The pilot study, led by Cincinnati Children's Hospital Medical Center suggests a link between salivary concentrations of certain hormones and aggression.
Researchers, led by Drew Barzman, MD, a child and adolescent forensic psychiatrist at Cincinnati Children's, collected saliva samples from 17 boys ages 7-9 admitted to the hospital for psychiatric care to identify which children were most likely to show aggression and violence.
The samples, collected three times in one day shortly after admission, were tested for levels of three hormones - testosterone, dehydroepiandrosterone (DHEA) and cortisol.
The severity and frequency of aggression correlated with the levels of these hormones.

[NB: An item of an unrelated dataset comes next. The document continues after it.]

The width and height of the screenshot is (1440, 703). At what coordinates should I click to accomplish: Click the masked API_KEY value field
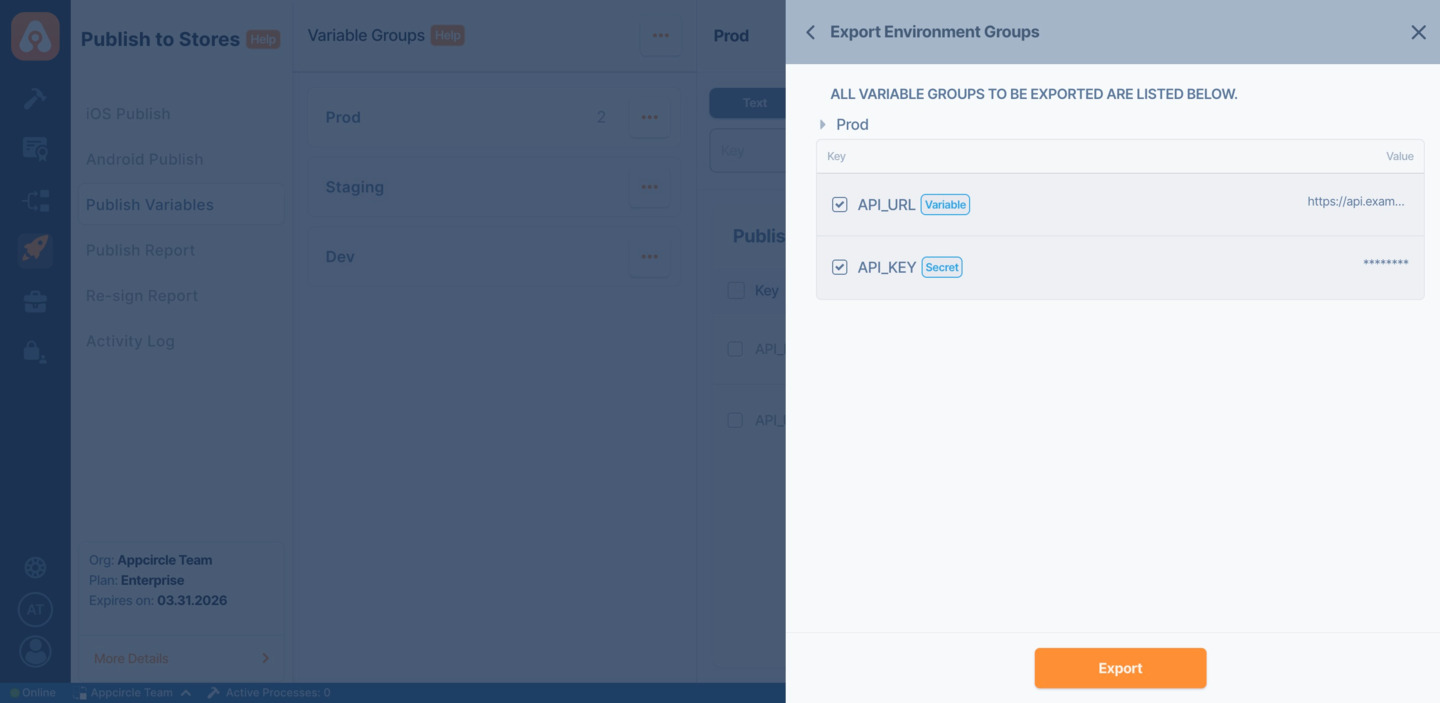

Barzman's team focused on rapid, real-time assessment of violence among child and adolescent inpatients, a common problem in psychiatric units.
But he believes a fast and accurate saliva test could eventually have several other applications.
"We believe salivary hormone testing has the potential to help doctors monitor which treatments are working best for their patients," Barzman said.
"And because mental health professionals are far more likely to be assaulted on the job than the average worker, it could offer a quick way to anticipate violent behavior in child psychiatric units. Eventually, we hope this testing might also provide a tool to help improve safety in schools," he added.
The study is published online in the journal Psychiatric Quarterly.